▸ **Work required**
Copy the rows from the one containing "Giako Basic 13 (658, 1326)" through the last row. Change "Related Pages" to "Related Topics" and leave everything else as is.

○ ○ ○ ○

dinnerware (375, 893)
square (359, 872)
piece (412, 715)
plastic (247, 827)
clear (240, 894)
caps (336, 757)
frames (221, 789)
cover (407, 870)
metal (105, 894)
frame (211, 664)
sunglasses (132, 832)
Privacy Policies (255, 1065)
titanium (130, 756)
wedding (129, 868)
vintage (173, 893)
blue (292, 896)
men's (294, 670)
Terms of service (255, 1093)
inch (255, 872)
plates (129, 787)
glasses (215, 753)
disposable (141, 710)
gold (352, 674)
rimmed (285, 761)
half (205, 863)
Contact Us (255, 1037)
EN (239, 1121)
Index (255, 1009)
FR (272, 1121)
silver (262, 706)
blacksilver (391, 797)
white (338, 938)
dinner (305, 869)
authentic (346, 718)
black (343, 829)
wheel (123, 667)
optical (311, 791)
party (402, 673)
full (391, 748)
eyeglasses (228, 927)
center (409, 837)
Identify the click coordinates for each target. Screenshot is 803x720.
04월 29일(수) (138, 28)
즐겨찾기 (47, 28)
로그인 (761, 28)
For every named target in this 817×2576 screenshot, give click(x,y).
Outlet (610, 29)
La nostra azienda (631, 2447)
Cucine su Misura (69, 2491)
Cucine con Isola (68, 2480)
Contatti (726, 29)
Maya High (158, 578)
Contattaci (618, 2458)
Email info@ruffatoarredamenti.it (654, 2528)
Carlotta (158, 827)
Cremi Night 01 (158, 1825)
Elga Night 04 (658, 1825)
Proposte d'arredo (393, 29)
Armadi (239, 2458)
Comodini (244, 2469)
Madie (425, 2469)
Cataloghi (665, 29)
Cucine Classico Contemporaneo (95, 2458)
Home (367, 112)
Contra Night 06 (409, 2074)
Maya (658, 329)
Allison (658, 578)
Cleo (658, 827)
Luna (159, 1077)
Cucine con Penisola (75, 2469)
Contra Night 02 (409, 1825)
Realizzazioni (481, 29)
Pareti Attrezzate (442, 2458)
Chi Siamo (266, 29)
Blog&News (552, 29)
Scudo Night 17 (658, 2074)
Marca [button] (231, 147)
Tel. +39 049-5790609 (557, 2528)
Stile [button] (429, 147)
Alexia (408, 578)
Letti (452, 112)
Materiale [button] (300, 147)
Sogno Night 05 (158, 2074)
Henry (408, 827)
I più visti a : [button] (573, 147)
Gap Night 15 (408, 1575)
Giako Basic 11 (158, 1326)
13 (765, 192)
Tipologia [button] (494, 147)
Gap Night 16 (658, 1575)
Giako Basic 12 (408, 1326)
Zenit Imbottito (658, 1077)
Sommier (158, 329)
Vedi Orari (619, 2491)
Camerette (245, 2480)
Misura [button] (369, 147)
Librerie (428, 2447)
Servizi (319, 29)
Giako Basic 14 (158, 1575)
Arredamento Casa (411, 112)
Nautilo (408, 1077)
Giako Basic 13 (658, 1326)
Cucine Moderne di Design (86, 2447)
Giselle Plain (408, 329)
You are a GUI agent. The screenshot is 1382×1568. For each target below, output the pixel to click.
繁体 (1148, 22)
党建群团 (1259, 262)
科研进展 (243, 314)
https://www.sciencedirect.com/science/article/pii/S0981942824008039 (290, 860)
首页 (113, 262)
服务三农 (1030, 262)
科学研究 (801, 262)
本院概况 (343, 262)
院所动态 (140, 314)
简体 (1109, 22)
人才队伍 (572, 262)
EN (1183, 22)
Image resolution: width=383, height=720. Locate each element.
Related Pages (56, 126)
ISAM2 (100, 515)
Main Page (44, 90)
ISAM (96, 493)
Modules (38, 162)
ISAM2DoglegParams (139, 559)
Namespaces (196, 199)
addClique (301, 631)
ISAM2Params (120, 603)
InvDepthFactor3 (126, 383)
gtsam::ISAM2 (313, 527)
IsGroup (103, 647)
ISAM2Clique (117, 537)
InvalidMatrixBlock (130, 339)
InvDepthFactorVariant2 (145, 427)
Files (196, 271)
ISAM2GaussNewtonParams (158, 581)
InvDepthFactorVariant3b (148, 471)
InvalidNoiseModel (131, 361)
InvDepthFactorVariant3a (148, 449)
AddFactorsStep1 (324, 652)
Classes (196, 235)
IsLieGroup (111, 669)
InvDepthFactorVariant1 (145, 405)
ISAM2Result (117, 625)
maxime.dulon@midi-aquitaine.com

○ ○ ○ ○

▸ **Problem solution**
Giako Basic 13 (658, 1326)
Cucine Moderne di Design (86, 2447)
Giselle Plain (408, 329)
You are a GUI agent. The screenshot is 1382×1568. For each target below, output the pixel to click.
繁体 (1148, 22)
党建群团 (1259, 262)
科研进展 (243, 314)
https://www.sciencedirect.com/science/article/pii/S0981942824008039 (290, 860)
首页 (113, 262)
服务三农 (1030, 262)
科学研究 (801, 262)
本院概况 (343, 262)
院所动态 (140, 314)
简体 (1109, 22)
人才队伍 (572, 262)
EN (1183, 22)
Image resolution: width=383, height=720. Locate each element.
Related Topics (56, 126)
ISAM2 (100, 515)
Main Page (44, 90)
ISAM (96, 493)
Modules (38, 162)
ISAM2DoglegParams (139, 559)
Namespaces (196, 199)
addClique (301, 631)
ISAM2Params (120, 603)
InvDepthFactor3 (126, 383)
gtsam::ISAM2 (313, 527)
IsGroup (103, 647)
ISAM2Clique (117, 537)
InvalidMatrixBlock (130, 339)
InvDepthFactorVariant2 (145, 427)
Files (196, 271)
ISAM2GaussNewtonParams (158, 581)
InvDepthFactorVariant3b (148, 471)
InvalidNoiseModel (131, 361)
InvDepthFactorVariant3a (148, 449)
AddFactorsStep1 (324, 652)
Classes (196, 235)
IsLieGroup (111, 669)
InvDepthFactorVariant1 (145, 405)
ISAM2Result (117, 625)
maxime.dulon@midi-aquitaine.com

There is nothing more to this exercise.